▶ [What you will do]:
a) In the newsletter about reopening, what share of first vaccine doses did New York State pass before most restrictions eased?
b) List every language the French tourism minister names in his quoted remarks in the newsletter about reopening.
c) From the newsletter about reopening, extract the stretch from "This week marked" through "coax people back.".

▶ [Document text]:

Wide open

24 Jun 2021

This week: Reopening has been… uneven. And it feels pretty different, depending on where you live.

wide open


This week marked the official start of our hot vax summer. So what does that look like in major cities around the world?

• While the UK’s “freedom day” has been delayed, there are still strong signs that people are feeling confident about going out to shop. Visitors to high street retailers are at the highest level seen for the last 15 months. Retail sales are also on the rise, except for in grocery, with that drop attributed to a widespread return to restaurants. The lack of office workers and visitors, though, is hitting central London hard. Empty spaces in the West End are being turned over to artists, as part of a council campaign to coax people back.

• The plan in France is to lift a lot of rules by the end of the month, with more in-person shows expected for July couture week. The streets of Paris are teeming with local life, and the city has approved the permanent adoption of expanded café terraces that spill out into former parking spots and adjacent squares. But the City of Light, which usually sees 10 million tourists each summer, may only get half that this year – which will be felt most keenly by the luxury and hospitality sectors. With international borders reopened, can visitors expect a warmer welcome from the famously frosty French? “We want to hear Dutch, German, English, Italian, Spanish being spoken everywhere in the country,” said the tourism minister, Jean-Baptiste Lemoyne. “We miss it. We miss you”.

• And in the U.S., “after a year and a half of unevenly applied coronavirus regulations, as well as many remote workers moving out… retailers in some cities are feeling more optimistic than others,” reported Modern Retail. Compared to most places, Miami is thriving – attracting an influx of new residents from across the country with its balmy climes perfect for shopping and dining outdoors. Downtown Chicago is struggling though, and even local retail in residential neighbourhoods – a bright spot in so many cities – has not fared well. Los Angeles is a “mixed bag”, with both high vacancy rates and small brands taking advantage of the lowered rents to expand.

It’s “round two of the great reopening”, according to Vogue Business. Just how many rounds are left is anyone’s guess, but it’s clear retail ain’t going down without a fight.


You didn’t really think we forgot about New York, did you? For a city so great, we’re devoting an entire section to its reemergence. The one and only: NYC.

It’s been just over a week since most restrictions have eased in New York, after the state surpassed 70% of first vaccine doses. Even the surprise fireworks celebration couldn’t muffle the crowds’ cheers: “New York City is back!”

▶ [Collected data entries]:
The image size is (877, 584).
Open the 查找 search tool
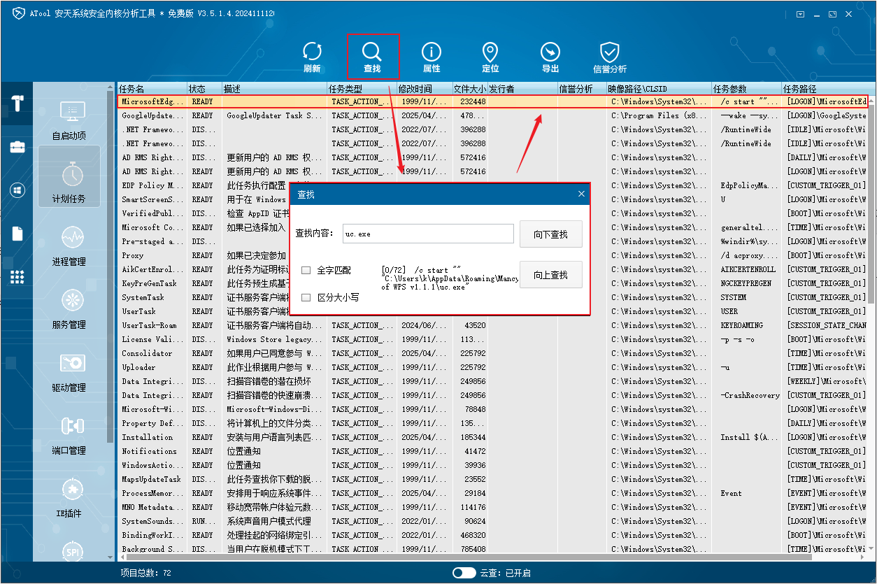coord(372,57)
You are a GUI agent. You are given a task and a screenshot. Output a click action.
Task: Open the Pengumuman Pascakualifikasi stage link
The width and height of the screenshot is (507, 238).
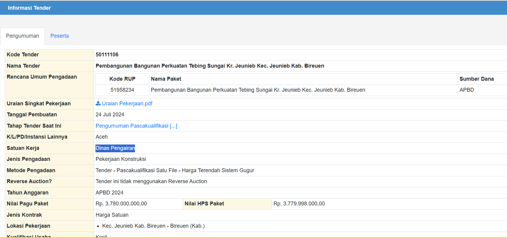click(x=136, y=126)
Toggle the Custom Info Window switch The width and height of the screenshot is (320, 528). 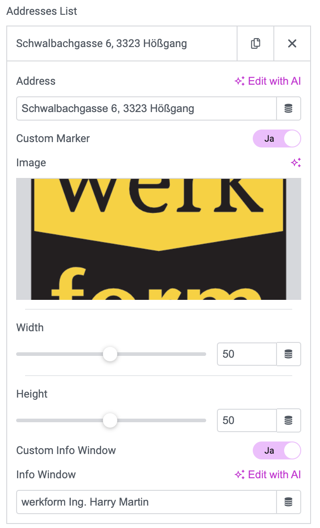[x=277, y=450]
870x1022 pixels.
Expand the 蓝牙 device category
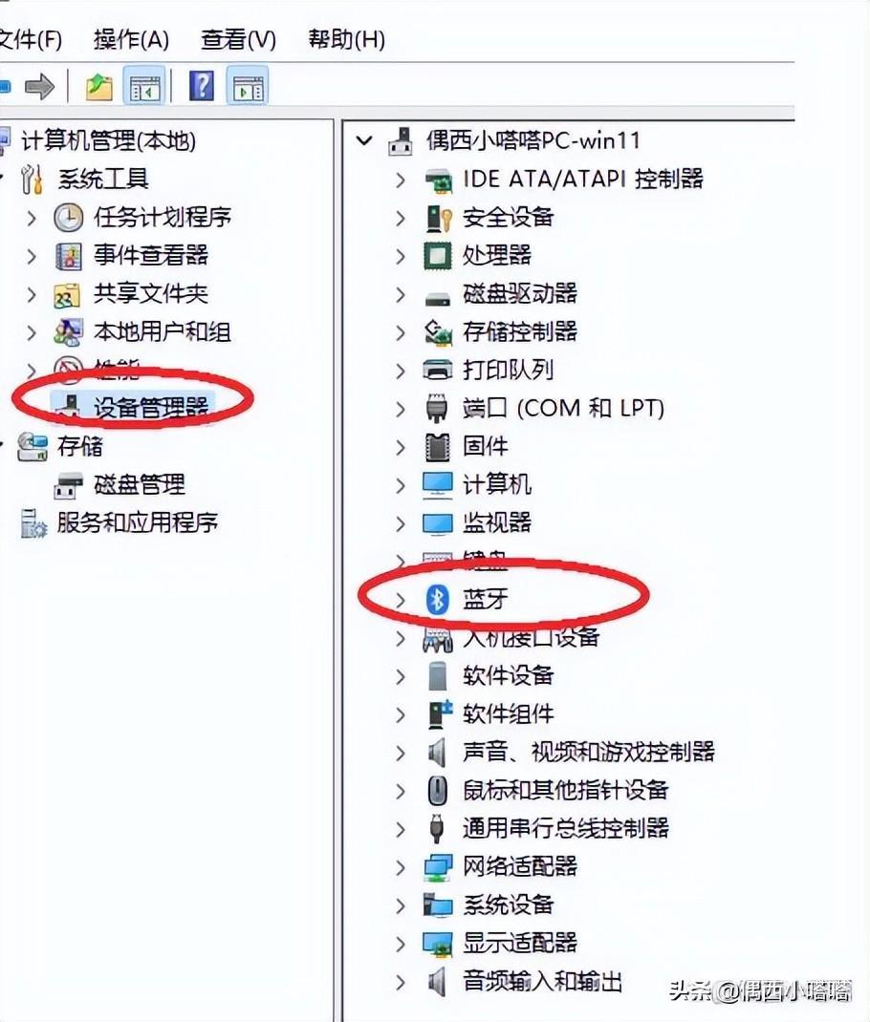pos(400,600)
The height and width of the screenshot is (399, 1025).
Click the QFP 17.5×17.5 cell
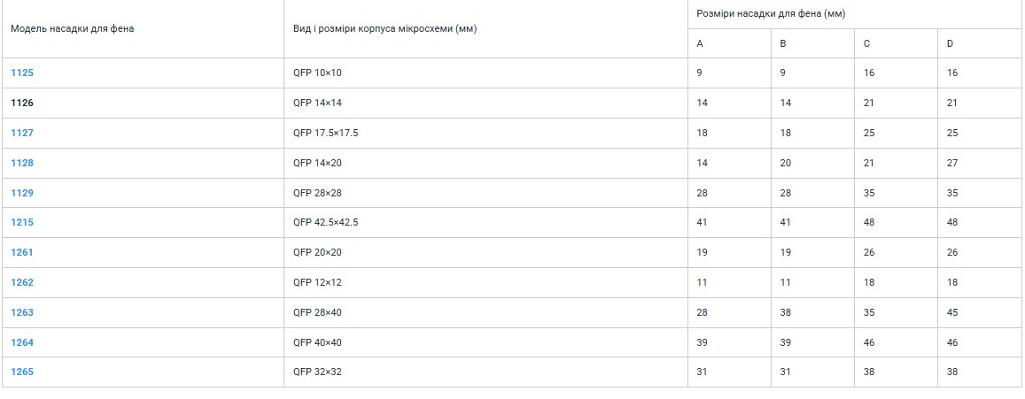pos(325,134)
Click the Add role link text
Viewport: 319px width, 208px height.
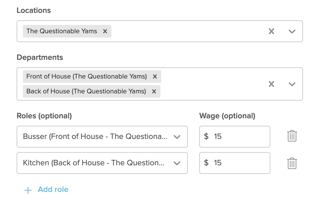click(x=53, y=189)
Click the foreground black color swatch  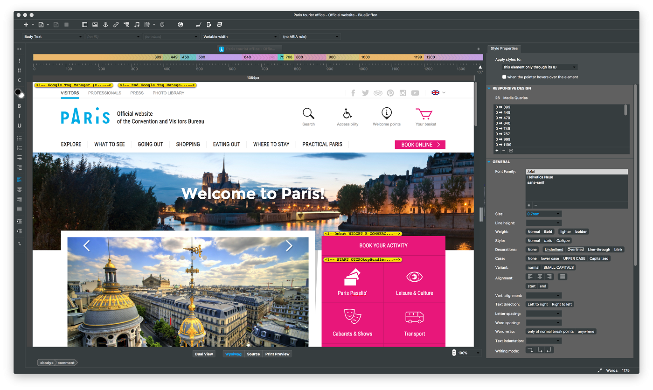click(x=18, y=92)
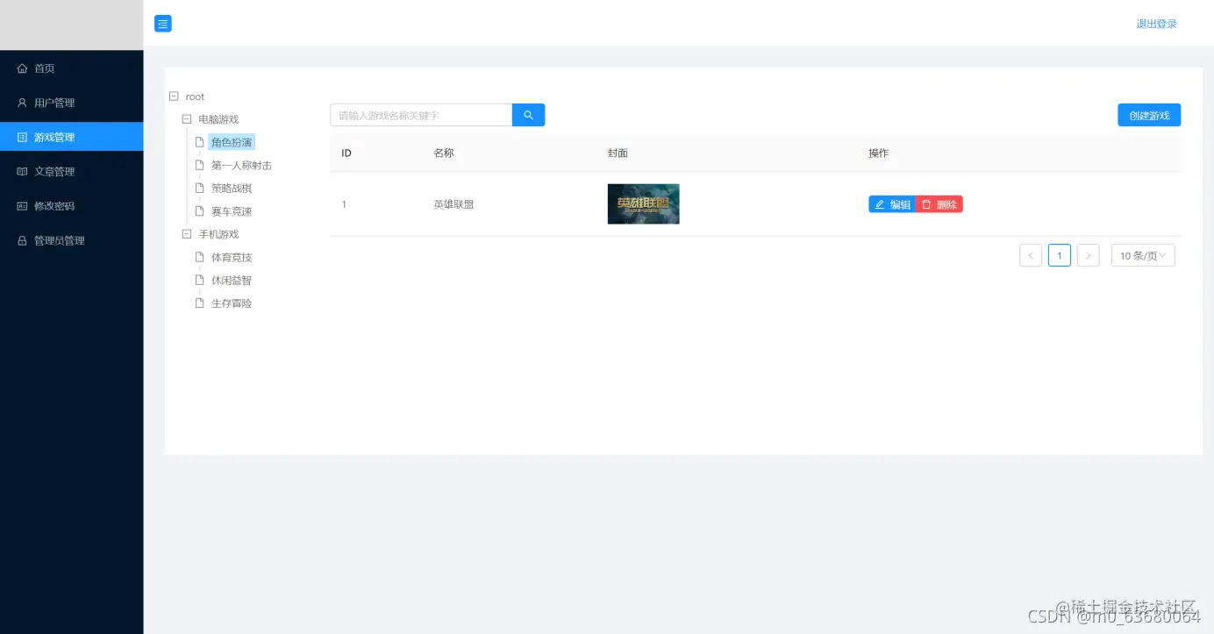Click the 修改密码 sidebar icon

pyautogui.click(x=20, y=205)
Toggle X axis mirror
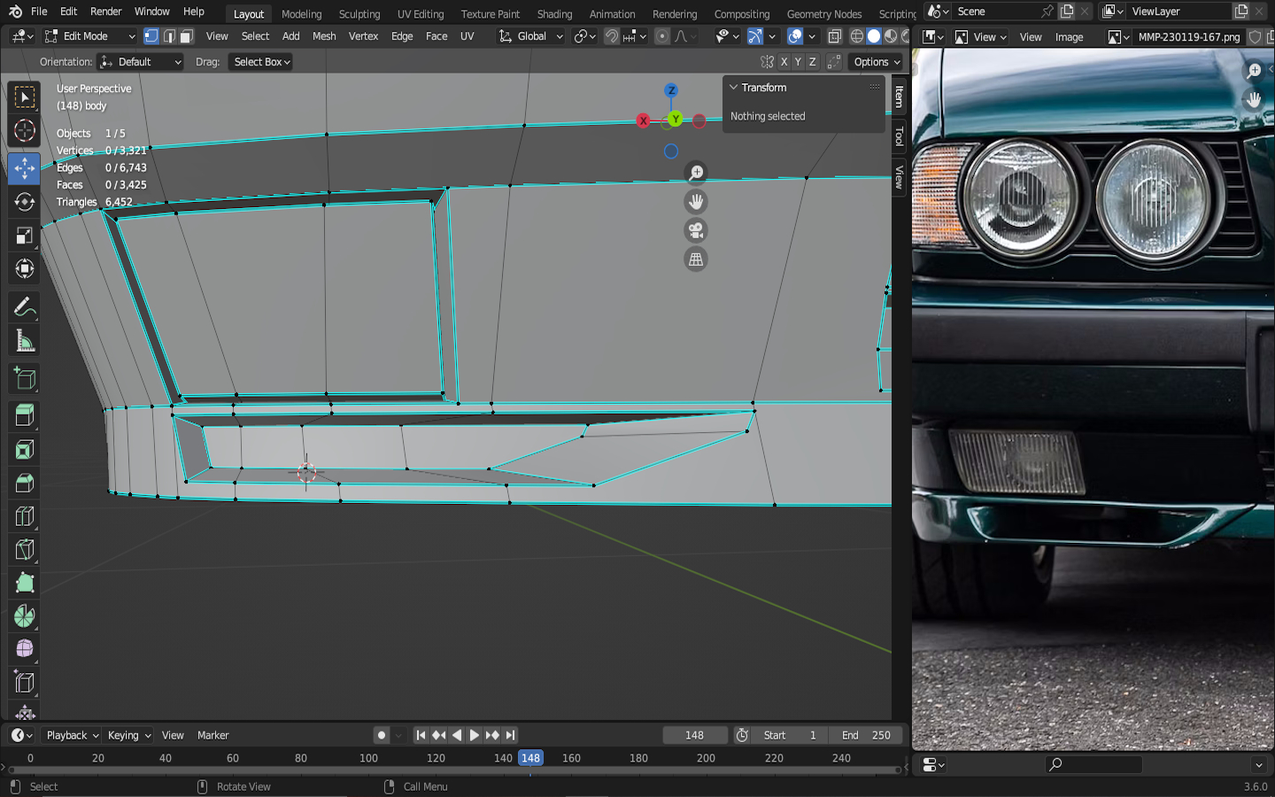 (x=784, y=62)
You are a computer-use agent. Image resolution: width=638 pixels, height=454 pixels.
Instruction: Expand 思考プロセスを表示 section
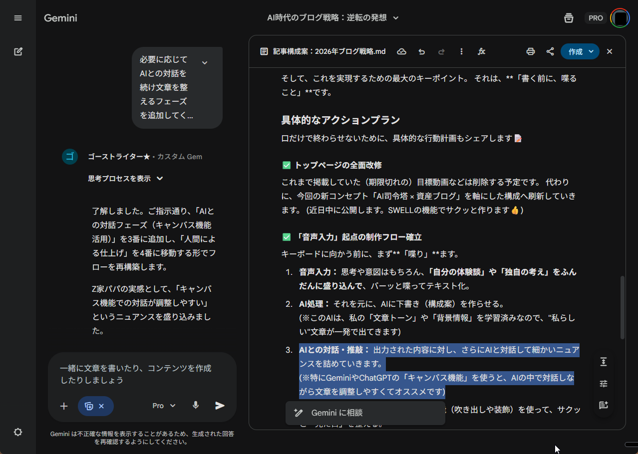click(126, 179)
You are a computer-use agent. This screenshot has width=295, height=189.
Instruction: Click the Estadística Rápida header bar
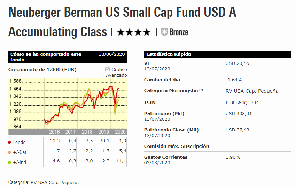pyautogui.click(x=217, y=54)
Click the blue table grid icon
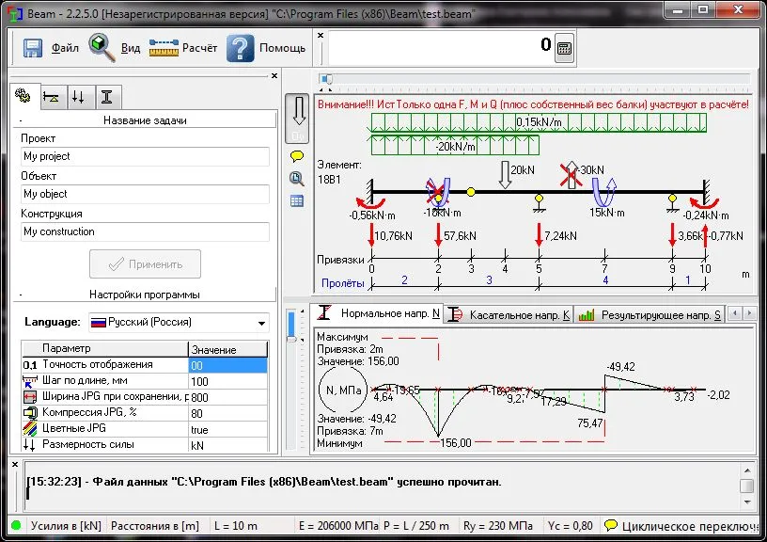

▶ [Solutions in order]:
a) 70%

b) Dutch, German, English, Italian, Spanish

c)
This week marked the official start of our hot vax summer. So what does that look like in major cities around the world?

• While the UK’s “freedom day” has been delayed, there are still strong signs that people are feeling confident about going out to shop. Visitors to high street retailers are at the highest level seen for the last 15 months. Retail sales are also on the rise, except for in grocery, with that drop attributed to a widespread return to restaurants. The lack of office workers and visitors, though, is hitting central London hard. Empty spaces in the West End are being turned over to artists, as part of a council campaign to coax people back.